In December 2022, DDS released temporary funding to incentivize nonprofits to open group homes for high-need adults. These enticements can be used to meet workforce challenges, but also have the potential to support down payments and renovations of new group homes.
Even so, nonprofits will need to leverage limited assets to mortgage homes at a time when both housing costs and interest rates are sky high. Hopefully, Massachusetts nonprofits will take on the challenge and survive. Recently, many have overextended and succumbed to financial pressures, further exacerbating the housing crisis and psychiatric hospital logjams.
As a teen, Justice’s crisis took a positive turn. He was supported by his grandparents’ tenacious advocacy and found a safe home at The Guild School. He learned to communicate more effectively and made new friends. In the coming year, Justice will need that advocacy again, perhaps more than ever. Justice will turn 22, only a few months after the DDS pilot program is set to expire, and his placement at The Guild School will cease.

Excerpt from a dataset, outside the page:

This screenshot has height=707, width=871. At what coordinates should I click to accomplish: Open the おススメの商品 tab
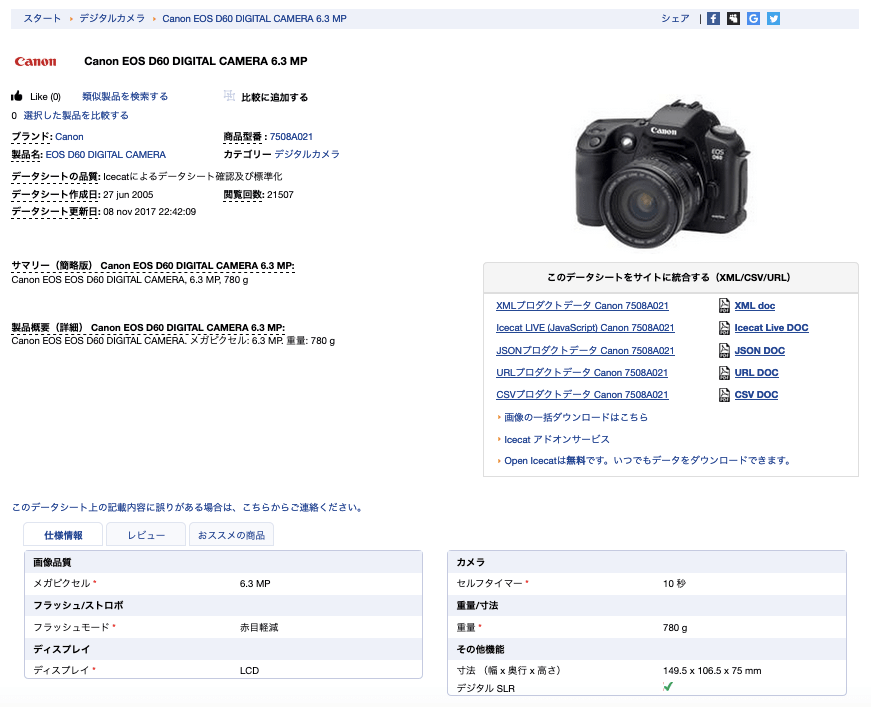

If extended, DDS funding may offer Justice a safe place to call home. Yet, without such incentives, he may end up in another psychiatric ward like dozens housed at the state’s evaluation unit. Once again, Justice’s fate is uncertain and dependent upon temporary measures — unless the Commonwealth makes financing supportive residential services for people with complex disabilities a permanent priority.
*Last name is a pseudonym to protect privacy.
Amy C. Sousa is chief executive officer of The Guild for Human Services, a Massachusetts’ nonprofit supporting people with complex developmental disabilities. Dr. Sousa is a board delegate of the Massachusetts’ Association of 766 Approved Private Schools.